When I read this, I was so confused. I had no idea what it meant to have the Spirit intercede on my behalf in prayer. But your testimony really helped me to see and understand this very well. I pray that I may come to experience it personally through prayer as well. Thank you for sharing this. I am greatly encouraged!
Wow Msnry John this goes hand in hand with the message on prayer just yesterday! I am amazed how you tapped into God’s presence and was able to speak with God like a friend. You are surely the beloved of God. Now, I need to come to God with true sincerity like you have done. I need to really reach God in prayer. Thank you for your struggle! I see God’s love for you, me, and all of us is very real. Amen.
I’m greatly encouraged to pursue and enter a real relationship with God in prayer!
Wooowww that is how prayer is like! One thing I could really see is that I need to be real. Because God is real, everything in this christian life is also real.

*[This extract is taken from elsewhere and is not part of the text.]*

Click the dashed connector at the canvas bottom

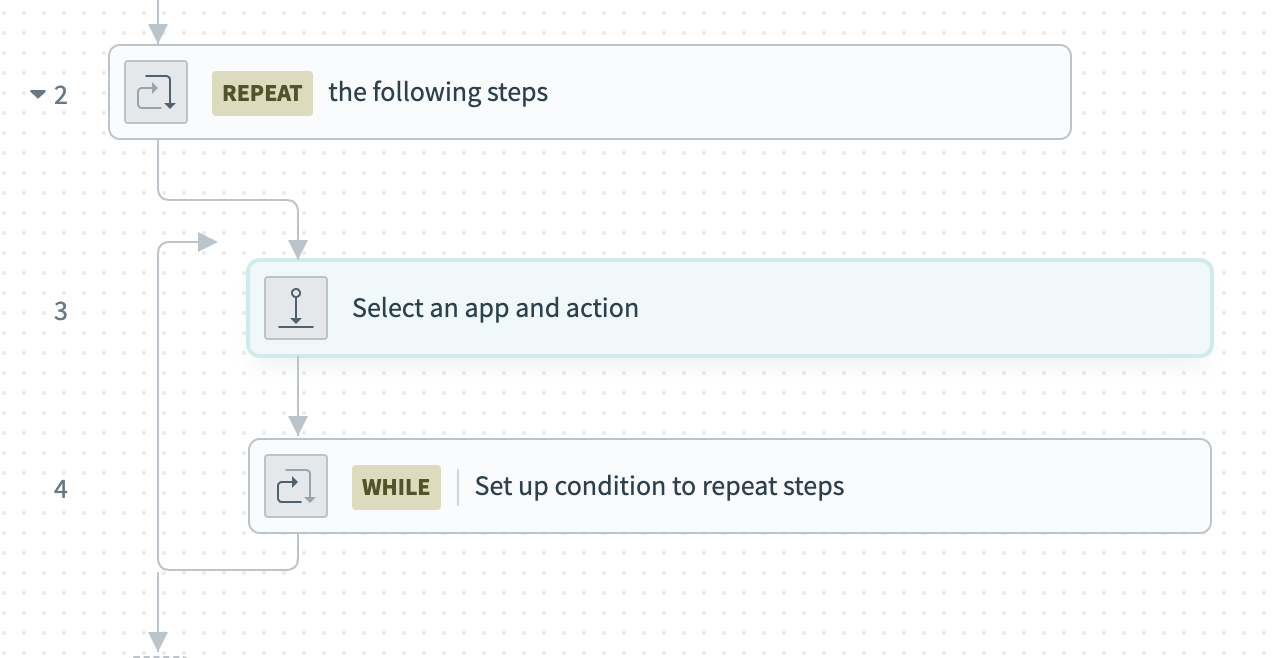coord(160,655)
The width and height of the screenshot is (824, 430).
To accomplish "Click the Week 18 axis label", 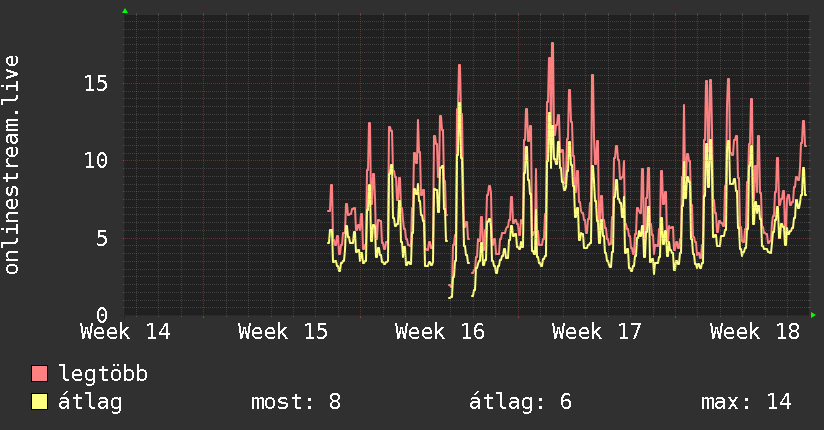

I sometimes feel like prayer and many other things I do are going through the motions, but it does not have to be that way, and it should not be that way! I am really encouraged to struggle to be real in all that I do for God!
Thank you! I am encouraged to seek the Holy Spirit’s help in praying to and worshipping God with all my heart and strength. I want to experience that joy too.
This is very encouraging to know how much the Holy Spirit helps us in our prayer. I was blessed to know that I can ask the Holy Spirit to help me pray. I want to worship God in the way that pleases him. Thank you so much for sharing your prayer struggle with us.
Thank you for such an inspirational and encouraging testimony about prayer. I see that I need to seek more the Holy Spirit and even ask for His help to pray so that I can be in the presence of God. God bless you Missionary John.
I am reminded of God’s relationship with Moses. God spoke to Moses face to face, as a man speaks with his friend. I am happy to see and know that such intimacy with God is not only possible and real, but that God is even so happy to enjoy that kind of relationship with his people. Surely, I have a lot to learn especially in the matter of prayer. One thing I see is that if I ask the Holy Spirit for help, I too can enjoy such face to face fellowship with Him. May we all become God’s friends, by worshiping God by the Spirit of God. AMEN!